● What is being asked
Would you repeat the listing exactly, without any of its images?

########

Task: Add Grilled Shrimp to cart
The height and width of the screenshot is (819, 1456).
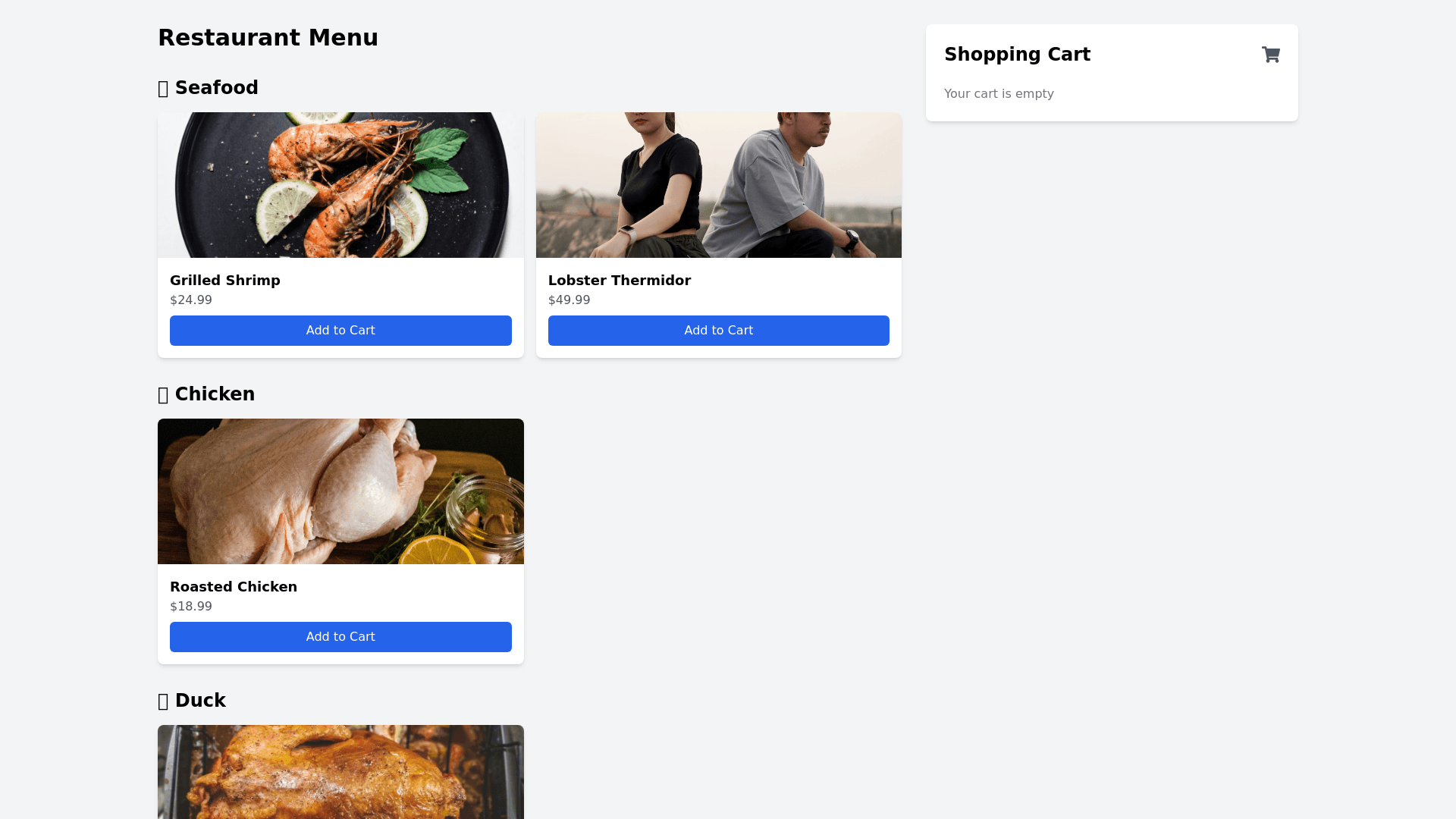Action: [340, 331]
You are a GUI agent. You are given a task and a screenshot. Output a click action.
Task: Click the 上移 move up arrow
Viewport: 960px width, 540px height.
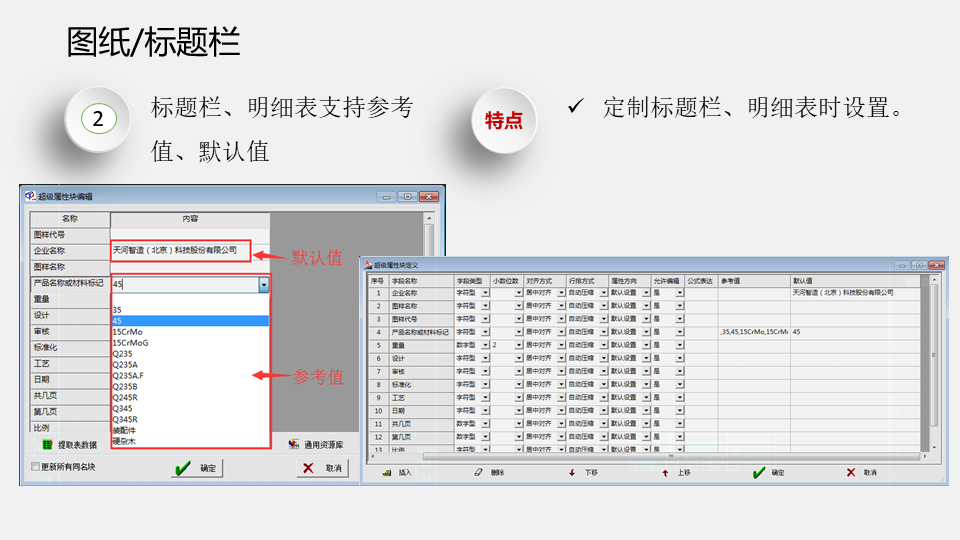[x=664, y=472]
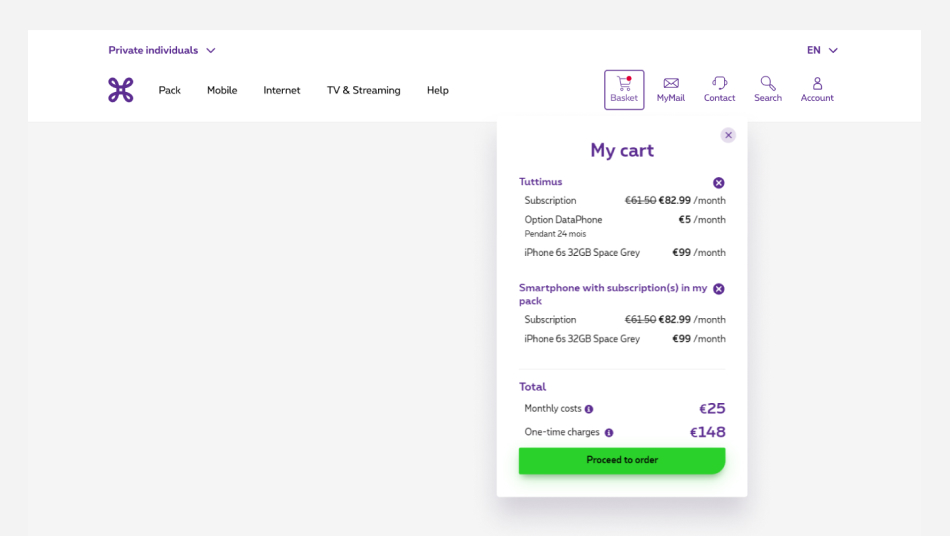Go to homepage via purple logo

point(121,90)
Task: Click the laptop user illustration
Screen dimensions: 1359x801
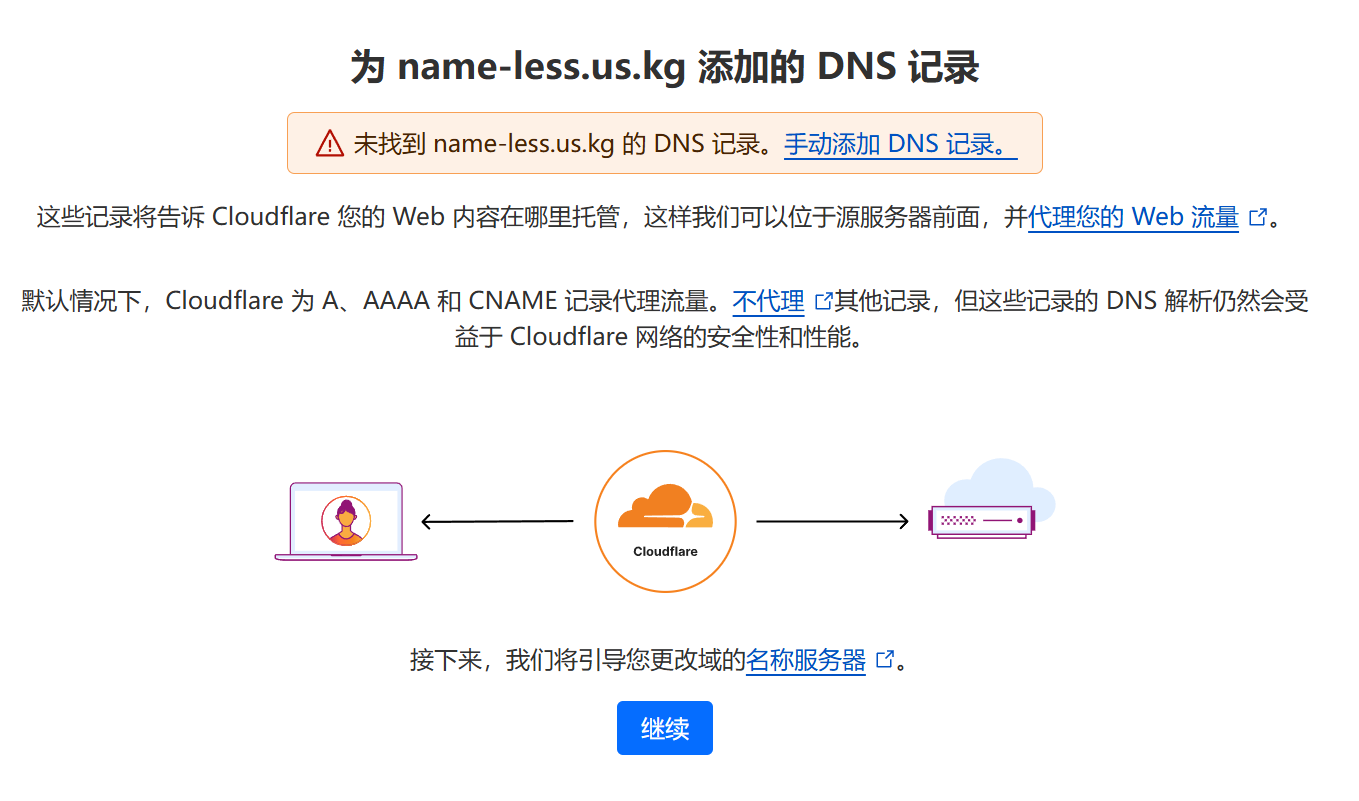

########

● Worked solution
Task: Add Grilled Shrimp to cart
The height and width of the screenshot is (819, 1456).
Action: [340, 331]
You are a GUI agent. You are given a task and a screenshot. Output a click action.
Task: Click the 上移 move up arrow
Viewport: 960px width, 540px height.
[x=664, y=472]
Go to homepage via purple logo

point(121,90)
Task: Click the laptop user illustration
Screen dimensions: 1359x801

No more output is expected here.